強姦等の性犯罪では睡眠薬が悪用されることが多く、このようなケースでは、被害者を対象とした睡眠薬分析が、犯罪立件への強固な物的証拠となり得る。毛髪中に取り込まれた薬物は、半年~1年以上にわたって検出可能で、根本から一定間隔毎の分画分析によって、薬物摂取歴の推定も可能である。本研究では、覚せい剤等で確立された従来の液体クロマトグラフィータンデム質量分析法(LC-MS/MS)を睡眠薬用に最適化し、その有用性を検証する共に、従来法では頭髪を100~200本を必要とするため、検出限界の向上を試み、被害者の負担軽減を図った。
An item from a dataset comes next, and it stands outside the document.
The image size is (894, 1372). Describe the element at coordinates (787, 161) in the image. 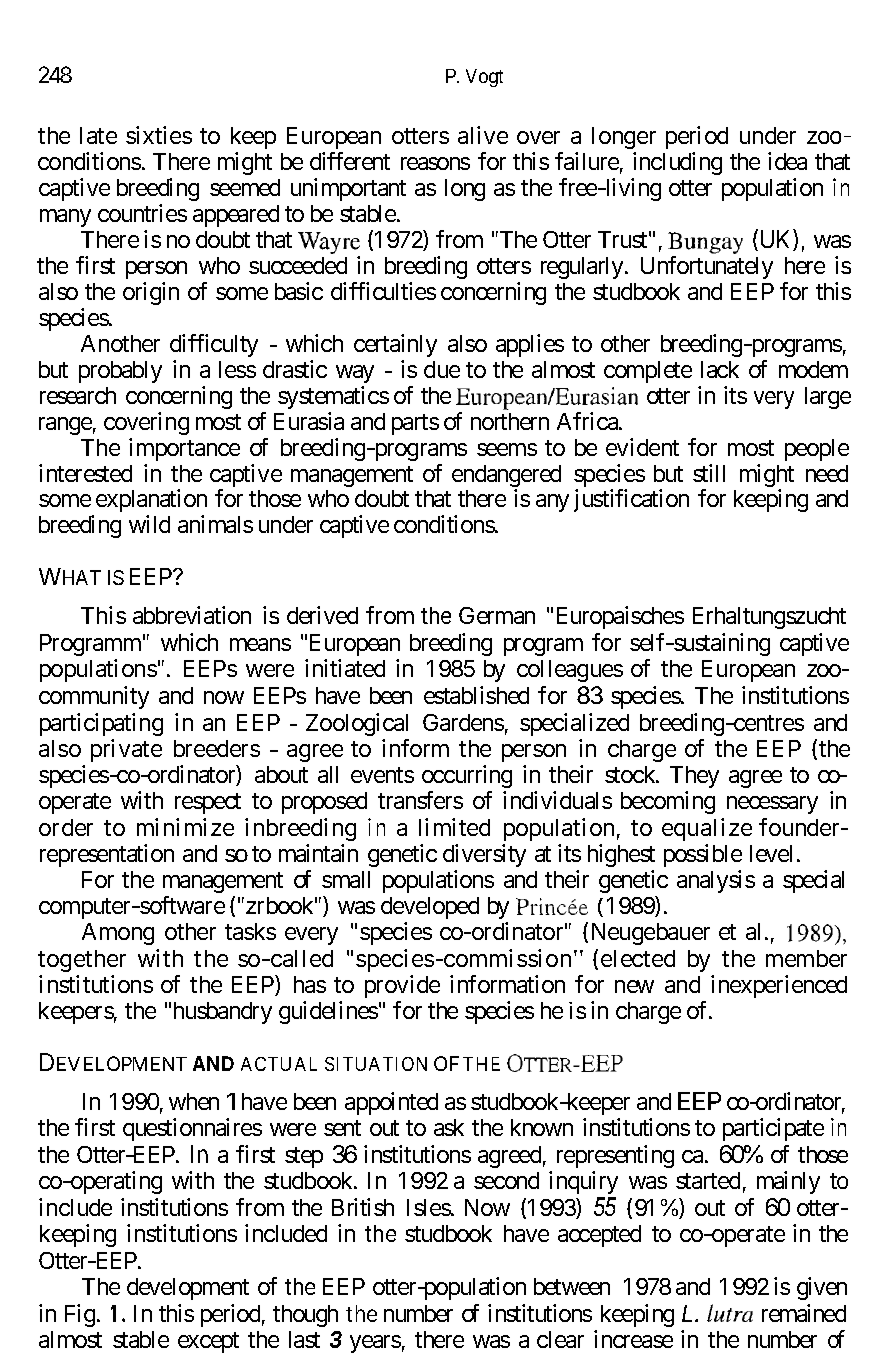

更に、マトリックス支援レーザー脱離イオン化質量分析(MALDI-MS)によるイメージング分析法を検討し、1本の頭髪で、数日~一週間毎の摂取歴を特定できる分析法の開発を目指したものである。その結果、LC-MS/MSを用いて睡眠薬ゾルピデム単回摂取者の頭髪からゾルピデムの検出に成功した。さらに各種条件を検討することで、摂取後1ヶ月の頭髪1本からも検出することに成功した。本法を用いて、単回摂取により頭髪1本中に取り込まれる薬物量及び局在部位を検討するため、1本毎(n=15、毛根から0-2及び2-4cm)の定量分析を実施したところ、0-2cm分画からは1試料を除く全試料からゾルピデムが検出され、その濃度は27~63(42±12)pg/2-cmhair(n=14)で、比較的ばらつきがなく安定して頭髪中に取り込まれることが示唆された。また、MALDI-MSによる分析では、摂取後48時間以内の毛根から、睡眠薬としては初めて、ゾルピデムの検出に成功した。以上の結果は、日本法中毒学会(平成25年7月)で発表する予定である。